Posted by: minnow | May 25, 2008

Life Sentence

A while back I spoke of the Global Day of Prayer. I also mentioned a free carnival my son took part in planning for kids in our city. I saw the carnival as an opportunity for us to pass on our blessings in the spirit of the Global Day of Prayer’s 90 days of blessing. The carnival took place a week ago and went very well! They had numerous sponsors, lots of volunteers and about 400 kids showed up. Everything was free–the food, the games, a petting zoo, a puppet show, live music–everything. Even the weather performed perfectly–85 degrees and a breeze. I honestly do not know who was blessed more–the folks who came or the volunteers who gave their time. That is the thing about being a blessing–you cannot help but get a little of it back.

I have a friend whose adopted brother is in prison. I do not know the details of his crime. He suffers from fetal alcohol syndrome, had an overbooked public defender not do a very good job of defending him, and will spend the next eleven years away from his family in a very frightening and confusing place. The prison has taken him off all his medication. It is policy. Yet, he is held accountable for the behavior that was formerly modified by the medication. My friend, a former lawyer, tried to intercede for her brother but was stymied by the system. In the end her brother, who often takes responsibility for things that are not entirely his fault (a problem that has continued to place him on the wrong side of several situations in prison), pled guilty on the recommendation of his overworked public defender.

Things to do →
(1) Retype the Life Sentence post word for word, starting with "Posted by: minnow" and going on through "of it back.".
(2) Extend the Life Sentence post past its final sentence.
The material after the Life Sentence post plays no part here.

Exercise data →

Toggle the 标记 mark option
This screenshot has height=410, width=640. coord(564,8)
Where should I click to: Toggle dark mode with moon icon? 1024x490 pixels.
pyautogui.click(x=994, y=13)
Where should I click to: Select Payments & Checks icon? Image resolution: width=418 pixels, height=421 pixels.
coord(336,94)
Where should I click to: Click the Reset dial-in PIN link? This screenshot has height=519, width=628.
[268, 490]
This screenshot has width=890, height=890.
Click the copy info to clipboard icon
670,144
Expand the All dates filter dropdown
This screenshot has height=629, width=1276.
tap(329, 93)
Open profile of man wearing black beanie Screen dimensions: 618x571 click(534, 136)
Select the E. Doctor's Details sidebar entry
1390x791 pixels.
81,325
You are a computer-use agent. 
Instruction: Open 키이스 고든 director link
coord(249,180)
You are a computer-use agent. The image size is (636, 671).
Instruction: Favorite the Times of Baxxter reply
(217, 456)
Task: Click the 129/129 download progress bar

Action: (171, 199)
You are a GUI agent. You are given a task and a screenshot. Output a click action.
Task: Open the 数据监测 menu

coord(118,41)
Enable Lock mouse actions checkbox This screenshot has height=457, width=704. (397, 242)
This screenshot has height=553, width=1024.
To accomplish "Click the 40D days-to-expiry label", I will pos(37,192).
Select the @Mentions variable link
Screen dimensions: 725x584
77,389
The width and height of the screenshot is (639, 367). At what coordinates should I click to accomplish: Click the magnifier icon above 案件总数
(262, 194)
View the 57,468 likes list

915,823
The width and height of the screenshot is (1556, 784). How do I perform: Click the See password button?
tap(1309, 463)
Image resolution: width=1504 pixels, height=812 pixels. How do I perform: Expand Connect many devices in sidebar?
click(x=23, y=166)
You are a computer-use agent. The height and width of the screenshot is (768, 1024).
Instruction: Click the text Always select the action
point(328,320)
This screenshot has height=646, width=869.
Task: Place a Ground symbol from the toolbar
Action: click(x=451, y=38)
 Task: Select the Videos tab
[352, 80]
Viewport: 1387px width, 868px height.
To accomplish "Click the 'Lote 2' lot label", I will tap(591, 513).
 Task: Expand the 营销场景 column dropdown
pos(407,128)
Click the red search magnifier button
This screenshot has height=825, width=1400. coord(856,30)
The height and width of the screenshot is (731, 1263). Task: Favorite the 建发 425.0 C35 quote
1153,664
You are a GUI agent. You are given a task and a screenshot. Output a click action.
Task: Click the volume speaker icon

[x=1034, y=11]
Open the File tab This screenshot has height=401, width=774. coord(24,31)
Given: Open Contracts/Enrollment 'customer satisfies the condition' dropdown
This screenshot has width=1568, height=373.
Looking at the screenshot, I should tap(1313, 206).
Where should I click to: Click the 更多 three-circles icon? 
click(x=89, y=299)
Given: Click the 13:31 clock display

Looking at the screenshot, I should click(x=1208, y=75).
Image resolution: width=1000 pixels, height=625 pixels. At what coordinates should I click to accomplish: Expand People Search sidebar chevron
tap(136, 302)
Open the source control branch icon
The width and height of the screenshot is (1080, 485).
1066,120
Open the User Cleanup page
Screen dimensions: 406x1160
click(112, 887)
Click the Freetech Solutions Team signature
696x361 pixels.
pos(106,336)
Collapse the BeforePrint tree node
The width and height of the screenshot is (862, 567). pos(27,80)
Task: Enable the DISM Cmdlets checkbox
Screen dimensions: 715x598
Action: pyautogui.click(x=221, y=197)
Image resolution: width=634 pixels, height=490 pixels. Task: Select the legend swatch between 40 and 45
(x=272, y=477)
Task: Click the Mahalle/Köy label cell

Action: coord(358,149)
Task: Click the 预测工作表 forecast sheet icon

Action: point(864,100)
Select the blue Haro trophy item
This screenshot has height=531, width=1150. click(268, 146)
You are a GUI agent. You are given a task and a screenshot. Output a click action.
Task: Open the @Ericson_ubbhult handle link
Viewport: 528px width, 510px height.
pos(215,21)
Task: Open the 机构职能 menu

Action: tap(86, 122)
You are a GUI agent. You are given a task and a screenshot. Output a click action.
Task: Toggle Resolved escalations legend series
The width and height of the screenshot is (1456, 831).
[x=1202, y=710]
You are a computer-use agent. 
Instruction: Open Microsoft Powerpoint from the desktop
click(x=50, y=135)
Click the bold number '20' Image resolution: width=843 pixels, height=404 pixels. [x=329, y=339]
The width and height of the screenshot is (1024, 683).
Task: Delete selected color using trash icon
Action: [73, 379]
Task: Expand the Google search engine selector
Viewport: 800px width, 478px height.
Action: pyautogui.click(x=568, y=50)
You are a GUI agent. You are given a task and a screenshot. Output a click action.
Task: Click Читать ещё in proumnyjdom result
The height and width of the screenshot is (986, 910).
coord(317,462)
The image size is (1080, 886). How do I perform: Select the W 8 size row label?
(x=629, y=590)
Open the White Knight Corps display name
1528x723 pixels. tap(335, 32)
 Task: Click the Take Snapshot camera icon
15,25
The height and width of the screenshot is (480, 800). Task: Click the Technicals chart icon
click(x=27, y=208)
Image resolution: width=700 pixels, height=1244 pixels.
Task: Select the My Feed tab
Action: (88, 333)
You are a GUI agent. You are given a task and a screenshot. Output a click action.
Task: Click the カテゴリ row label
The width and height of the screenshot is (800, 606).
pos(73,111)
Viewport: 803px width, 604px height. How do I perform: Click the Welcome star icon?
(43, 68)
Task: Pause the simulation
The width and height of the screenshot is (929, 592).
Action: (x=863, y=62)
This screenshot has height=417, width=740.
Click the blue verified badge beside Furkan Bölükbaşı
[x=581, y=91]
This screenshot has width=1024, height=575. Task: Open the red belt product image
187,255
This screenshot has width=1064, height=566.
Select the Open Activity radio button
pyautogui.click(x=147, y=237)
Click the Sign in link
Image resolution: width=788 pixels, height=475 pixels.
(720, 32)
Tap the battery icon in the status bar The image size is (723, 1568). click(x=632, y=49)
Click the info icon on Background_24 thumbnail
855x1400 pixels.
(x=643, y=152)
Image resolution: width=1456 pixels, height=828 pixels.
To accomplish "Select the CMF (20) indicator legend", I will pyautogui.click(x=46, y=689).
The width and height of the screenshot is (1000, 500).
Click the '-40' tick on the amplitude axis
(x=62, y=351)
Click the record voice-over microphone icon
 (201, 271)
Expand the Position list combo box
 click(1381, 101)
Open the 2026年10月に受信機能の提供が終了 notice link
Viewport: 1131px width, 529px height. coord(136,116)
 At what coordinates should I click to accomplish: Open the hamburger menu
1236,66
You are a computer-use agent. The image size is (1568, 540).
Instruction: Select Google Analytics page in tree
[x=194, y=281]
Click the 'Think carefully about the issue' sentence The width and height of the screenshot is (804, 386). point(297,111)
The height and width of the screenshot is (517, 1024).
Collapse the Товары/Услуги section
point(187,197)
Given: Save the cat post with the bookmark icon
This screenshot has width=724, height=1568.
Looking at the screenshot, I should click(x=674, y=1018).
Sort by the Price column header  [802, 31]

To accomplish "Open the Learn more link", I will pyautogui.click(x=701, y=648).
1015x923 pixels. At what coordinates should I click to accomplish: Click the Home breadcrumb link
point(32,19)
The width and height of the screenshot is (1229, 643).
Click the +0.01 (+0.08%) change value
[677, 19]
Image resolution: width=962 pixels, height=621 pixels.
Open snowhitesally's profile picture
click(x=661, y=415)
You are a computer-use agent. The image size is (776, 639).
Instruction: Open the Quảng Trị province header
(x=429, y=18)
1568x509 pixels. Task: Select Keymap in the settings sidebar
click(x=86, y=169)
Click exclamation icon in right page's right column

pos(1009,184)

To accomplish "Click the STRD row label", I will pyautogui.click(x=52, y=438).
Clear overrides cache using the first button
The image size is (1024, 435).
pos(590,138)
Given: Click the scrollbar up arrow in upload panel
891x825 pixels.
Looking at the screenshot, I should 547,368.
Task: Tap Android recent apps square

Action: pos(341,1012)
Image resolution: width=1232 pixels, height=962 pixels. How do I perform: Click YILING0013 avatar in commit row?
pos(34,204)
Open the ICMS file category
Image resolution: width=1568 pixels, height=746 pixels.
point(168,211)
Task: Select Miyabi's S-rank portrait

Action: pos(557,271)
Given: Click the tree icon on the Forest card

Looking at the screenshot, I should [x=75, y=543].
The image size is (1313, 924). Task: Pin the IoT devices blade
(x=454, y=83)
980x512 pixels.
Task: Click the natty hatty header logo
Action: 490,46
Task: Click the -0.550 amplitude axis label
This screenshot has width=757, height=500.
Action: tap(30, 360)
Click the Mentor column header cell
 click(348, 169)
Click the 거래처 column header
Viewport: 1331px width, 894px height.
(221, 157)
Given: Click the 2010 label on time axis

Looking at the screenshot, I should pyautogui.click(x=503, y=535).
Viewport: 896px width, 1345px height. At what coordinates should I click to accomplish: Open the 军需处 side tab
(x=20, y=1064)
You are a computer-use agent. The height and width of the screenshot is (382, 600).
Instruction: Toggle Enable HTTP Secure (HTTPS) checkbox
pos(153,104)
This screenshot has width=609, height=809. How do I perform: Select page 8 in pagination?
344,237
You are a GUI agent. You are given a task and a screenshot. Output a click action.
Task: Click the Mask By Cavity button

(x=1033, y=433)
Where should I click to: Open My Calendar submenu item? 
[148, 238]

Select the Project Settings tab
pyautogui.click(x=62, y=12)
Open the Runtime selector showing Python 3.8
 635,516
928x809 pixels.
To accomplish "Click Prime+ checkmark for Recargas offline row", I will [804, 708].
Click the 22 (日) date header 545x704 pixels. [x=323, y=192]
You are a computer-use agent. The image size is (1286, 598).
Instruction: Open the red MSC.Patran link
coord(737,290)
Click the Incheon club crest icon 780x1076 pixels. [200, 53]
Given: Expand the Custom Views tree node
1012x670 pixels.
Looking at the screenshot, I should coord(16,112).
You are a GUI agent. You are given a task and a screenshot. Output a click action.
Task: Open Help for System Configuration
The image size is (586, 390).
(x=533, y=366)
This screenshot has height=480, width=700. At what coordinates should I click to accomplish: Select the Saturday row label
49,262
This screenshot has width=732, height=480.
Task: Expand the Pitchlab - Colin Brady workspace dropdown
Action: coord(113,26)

Answers to each task →
(1)
Posted by: minnow | May 25, 2008

Life Sentence

A while back I spoke of the Global Day of Prayer. I also mentioned a free carnival my son took part in planning for kids in our city. I saw the carnival as an opportunity for us to pass on our blessings in the spirit of the Global Day of Prayer’s 90 days of blessing. The carnival took place a week ago and went very well! They had numerous sponsors, lots of volunteers and about 400 kids showed up. Everything was free–the food, the games, a petting zoo, a puppet show, live music–everything. Even the weather performed perfectly–85 degrees and a breeze. I honestly do not know who was blessed more–the folks who came or the volunteers who gave their time. That is the thing about being a blessing–you cannot help but get a little of it back.

(2)
Now my friend and her family have the unpleasant task of walking through the next eleven years feeling frustrated, helpless, and at the mercy of a heartless penal system. Her brother may eventually learn the ropes of prison life. But, it is more likely that the manifestations of his mental deficiencies will continue to get him into trouble and he will suffer from periodic bouts of privilege loss. What the long term toll of this situation will be is anyone’s guess.

About a month ago my friend shared with several others her struggle with the enormous task of keeping her family emotionally afloat and her brother’s spirits lifted.  She asked us to consider praying for and writing to her brother one day a month, saying that in exchange she would pray for us. I immediately agreed. My first letter and second day of prayer will be on the second of June. Her request was for a year’s commitment but I suspect many of us will gladly continue beyond that point. Again, something about being a blessing reverses the process so the one who blesses is actually blessed as well.  Perhaps it is my friend‘s promise of prayer but I feel encouraged and refreshed simply anticipating my part in this adventure.

I did a little research the other day, after my friend asked me to pray for and write to her brother. An estimated 80 percent of prisoner inmates do not have regular contact with the outside world. That leaves only 20 percent who hear or get visits from home with any kind of consistency. Something is wrong with this picture when you consider nearly 70 percent of the U. S. adult population profess to be Christian. A quick check online revealed that prison prayer ministries do exist. Most are connected to in-house prison ministries that include Bible studies and chapel services. Some also include a pen pal component. Additional pen pal opportunities exist as well. I have not personally check any of these ministries out further so I cannot make any specific recommendations. Still, my point stands; we have an opportunity to be light in the dark world of a prison simply by writing a letter and praying for someone once a month. Think about it, especially if you are a stay at home mom, a retired person, or just someone who only has a little time to give but has not found a ministry that just needs a little bit of time.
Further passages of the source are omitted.